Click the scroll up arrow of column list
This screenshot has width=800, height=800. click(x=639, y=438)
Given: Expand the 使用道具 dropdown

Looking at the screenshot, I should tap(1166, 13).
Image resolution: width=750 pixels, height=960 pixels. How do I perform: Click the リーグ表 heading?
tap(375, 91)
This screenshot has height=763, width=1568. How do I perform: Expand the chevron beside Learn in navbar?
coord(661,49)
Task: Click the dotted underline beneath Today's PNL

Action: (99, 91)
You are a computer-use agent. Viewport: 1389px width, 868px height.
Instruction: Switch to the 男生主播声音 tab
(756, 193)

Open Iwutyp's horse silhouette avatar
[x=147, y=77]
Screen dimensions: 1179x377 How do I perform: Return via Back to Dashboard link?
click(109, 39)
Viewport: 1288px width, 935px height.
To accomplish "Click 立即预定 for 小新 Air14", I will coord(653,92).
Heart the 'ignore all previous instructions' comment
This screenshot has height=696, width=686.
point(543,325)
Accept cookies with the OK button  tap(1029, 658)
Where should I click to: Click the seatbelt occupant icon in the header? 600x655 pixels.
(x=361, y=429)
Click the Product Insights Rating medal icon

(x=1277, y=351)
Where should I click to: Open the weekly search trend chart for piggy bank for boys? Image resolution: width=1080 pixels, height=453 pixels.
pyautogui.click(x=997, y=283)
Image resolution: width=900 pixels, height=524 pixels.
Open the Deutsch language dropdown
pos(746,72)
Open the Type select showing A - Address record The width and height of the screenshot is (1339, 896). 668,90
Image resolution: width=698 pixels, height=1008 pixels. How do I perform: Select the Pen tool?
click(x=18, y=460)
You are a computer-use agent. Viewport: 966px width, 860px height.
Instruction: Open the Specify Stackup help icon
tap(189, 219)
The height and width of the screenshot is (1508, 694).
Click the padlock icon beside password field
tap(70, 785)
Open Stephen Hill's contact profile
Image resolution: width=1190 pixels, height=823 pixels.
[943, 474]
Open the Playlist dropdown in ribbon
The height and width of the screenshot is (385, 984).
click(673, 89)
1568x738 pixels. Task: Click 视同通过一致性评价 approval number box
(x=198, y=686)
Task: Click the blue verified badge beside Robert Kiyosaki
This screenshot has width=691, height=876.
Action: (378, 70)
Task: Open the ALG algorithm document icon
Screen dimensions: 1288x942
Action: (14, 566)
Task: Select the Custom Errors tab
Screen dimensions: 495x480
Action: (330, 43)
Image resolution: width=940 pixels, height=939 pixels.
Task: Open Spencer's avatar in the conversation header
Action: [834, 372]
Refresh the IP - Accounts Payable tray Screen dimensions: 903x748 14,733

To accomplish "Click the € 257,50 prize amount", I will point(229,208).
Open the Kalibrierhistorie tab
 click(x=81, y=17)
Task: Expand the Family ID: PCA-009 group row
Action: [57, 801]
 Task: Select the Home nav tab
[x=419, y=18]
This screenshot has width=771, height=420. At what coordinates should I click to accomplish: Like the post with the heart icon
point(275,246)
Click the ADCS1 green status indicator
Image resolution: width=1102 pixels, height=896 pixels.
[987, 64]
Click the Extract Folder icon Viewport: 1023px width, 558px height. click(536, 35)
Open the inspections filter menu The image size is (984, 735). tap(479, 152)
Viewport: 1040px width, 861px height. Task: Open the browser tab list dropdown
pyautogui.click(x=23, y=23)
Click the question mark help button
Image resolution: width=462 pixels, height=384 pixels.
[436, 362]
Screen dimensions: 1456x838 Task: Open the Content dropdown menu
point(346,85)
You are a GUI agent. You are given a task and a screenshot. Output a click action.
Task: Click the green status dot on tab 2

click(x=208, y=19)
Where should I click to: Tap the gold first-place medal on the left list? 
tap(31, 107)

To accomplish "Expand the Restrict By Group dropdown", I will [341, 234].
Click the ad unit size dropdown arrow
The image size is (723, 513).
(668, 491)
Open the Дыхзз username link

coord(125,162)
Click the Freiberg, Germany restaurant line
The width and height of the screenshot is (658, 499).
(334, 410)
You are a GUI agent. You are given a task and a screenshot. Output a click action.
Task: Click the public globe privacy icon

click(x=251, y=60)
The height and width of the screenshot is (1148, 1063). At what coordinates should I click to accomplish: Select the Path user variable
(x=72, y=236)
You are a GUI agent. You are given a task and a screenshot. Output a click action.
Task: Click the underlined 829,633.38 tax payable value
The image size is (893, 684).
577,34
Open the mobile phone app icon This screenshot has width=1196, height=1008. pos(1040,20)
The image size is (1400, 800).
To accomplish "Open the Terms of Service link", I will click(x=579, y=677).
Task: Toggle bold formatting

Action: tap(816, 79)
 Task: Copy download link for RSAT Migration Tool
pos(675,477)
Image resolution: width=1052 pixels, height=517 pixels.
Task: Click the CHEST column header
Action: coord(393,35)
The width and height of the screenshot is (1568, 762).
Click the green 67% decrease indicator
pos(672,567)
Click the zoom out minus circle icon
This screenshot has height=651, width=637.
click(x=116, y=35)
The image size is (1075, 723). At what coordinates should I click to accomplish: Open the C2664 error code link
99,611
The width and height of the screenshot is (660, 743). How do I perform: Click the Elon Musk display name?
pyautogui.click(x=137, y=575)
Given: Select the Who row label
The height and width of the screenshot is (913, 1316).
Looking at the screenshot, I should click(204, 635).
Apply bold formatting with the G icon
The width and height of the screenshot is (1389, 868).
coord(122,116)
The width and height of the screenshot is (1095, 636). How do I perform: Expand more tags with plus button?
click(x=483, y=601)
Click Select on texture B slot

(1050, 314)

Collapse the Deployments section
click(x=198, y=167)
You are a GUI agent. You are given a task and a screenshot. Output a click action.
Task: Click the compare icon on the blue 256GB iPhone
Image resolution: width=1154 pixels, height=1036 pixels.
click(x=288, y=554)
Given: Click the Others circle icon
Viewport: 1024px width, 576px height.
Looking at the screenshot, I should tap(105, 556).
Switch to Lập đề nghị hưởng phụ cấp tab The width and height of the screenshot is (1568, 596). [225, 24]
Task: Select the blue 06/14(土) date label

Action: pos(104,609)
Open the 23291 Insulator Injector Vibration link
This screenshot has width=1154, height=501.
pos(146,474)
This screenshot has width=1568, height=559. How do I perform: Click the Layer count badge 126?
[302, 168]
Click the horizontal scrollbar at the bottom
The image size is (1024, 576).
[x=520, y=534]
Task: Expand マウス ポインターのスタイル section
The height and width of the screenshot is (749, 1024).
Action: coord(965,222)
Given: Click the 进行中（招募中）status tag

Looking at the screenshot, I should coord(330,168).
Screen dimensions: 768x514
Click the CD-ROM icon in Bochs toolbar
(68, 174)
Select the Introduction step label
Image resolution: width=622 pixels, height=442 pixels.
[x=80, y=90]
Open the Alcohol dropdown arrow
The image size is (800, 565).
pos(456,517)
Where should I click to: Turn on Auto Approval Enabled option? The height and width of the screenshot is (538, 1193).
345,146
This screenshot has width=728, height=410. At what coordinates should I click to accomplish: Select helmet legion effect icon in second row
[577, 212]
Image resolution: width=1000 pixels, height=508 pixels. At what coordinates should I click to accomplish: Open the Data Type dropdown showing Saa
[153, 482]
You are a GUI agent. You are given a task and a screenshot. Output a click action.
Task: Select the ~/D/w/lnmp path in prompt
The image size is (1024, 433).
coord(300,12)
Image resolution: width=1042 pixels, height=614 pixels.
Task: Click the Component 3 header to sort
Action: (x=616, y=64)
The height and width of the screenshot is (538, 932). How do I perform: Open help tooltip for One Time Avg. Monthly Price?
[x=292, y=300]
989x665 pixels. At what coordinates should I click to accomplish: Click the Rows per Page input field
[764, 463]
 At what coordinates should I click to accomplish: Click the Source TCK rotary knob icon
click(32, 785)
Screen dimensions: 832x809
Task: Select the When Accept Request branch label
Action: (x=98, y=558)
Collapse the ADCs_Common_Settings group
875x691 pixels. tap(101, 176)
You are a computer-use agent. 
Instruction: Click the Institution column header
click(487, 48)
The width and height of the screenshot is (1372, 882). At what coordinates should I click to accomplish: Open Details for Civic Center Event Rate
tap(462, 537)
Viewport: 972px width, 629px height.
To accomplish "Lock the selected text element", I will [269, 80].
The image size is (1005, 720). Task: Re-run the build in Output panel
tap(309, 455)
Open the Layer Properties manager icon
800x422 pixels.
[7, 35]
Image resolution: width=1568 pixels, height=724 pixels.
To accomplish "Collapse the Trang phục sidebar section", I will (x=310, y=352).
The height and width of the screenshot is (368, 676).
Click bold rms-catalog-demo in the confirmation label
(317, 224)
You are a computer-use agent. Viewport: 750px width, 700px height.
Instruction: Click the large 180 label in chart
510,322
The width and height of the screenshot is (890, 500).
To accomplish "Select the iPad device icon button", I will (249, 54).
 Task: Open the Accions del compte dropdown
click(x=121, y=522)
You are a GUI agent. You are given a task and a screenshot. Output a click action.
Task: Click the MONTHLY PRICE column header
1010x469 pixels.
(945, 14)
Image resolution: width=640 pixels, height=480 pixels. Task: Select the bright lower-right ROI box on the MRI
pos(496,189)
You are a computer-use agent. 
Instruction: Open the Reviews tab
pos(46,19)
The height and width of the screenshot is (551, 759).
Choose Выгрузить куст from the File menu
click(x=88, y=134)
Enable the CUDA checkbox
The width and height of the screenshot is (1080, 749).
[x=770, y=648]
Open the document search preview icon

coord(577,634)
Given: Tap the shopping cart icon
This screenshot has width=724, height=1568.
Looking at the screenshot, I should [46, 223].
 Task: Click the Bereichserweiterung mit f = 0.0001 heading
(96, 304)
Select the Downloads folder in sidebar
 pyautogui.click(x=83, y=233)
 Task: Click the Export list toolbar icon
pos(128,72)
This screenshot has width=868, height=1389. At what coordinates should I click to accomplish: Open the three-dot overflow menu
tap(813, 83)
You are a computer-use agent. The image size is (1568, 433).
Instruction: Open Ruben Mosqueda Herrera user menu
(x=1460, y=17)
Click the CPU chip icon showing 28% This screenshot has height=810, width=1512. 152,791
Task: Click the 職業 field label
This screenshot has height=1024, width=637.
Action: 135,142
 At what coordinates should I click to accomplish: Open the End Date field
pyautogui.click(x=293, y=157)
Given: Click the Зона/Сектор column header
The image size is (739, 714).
━━━━━━━━━━
• THE TASK
Please give back exactly the lines of the listing above that run from the one containing "Task: Click the blue" through the one containing "Task: Select the Custom Errors tab", and only those.

• RESULT FOR THIS EXERCISE
Task: Click the blue verified badge beside Robert Kiyosaki
This screenshot has width=691, height=876.
Action: (378, 70)
Task: Open the ALG algorithm document icon
Screen dimensions: 1288x942
Action: (14, 566)
Task: Select the Custom Errors tab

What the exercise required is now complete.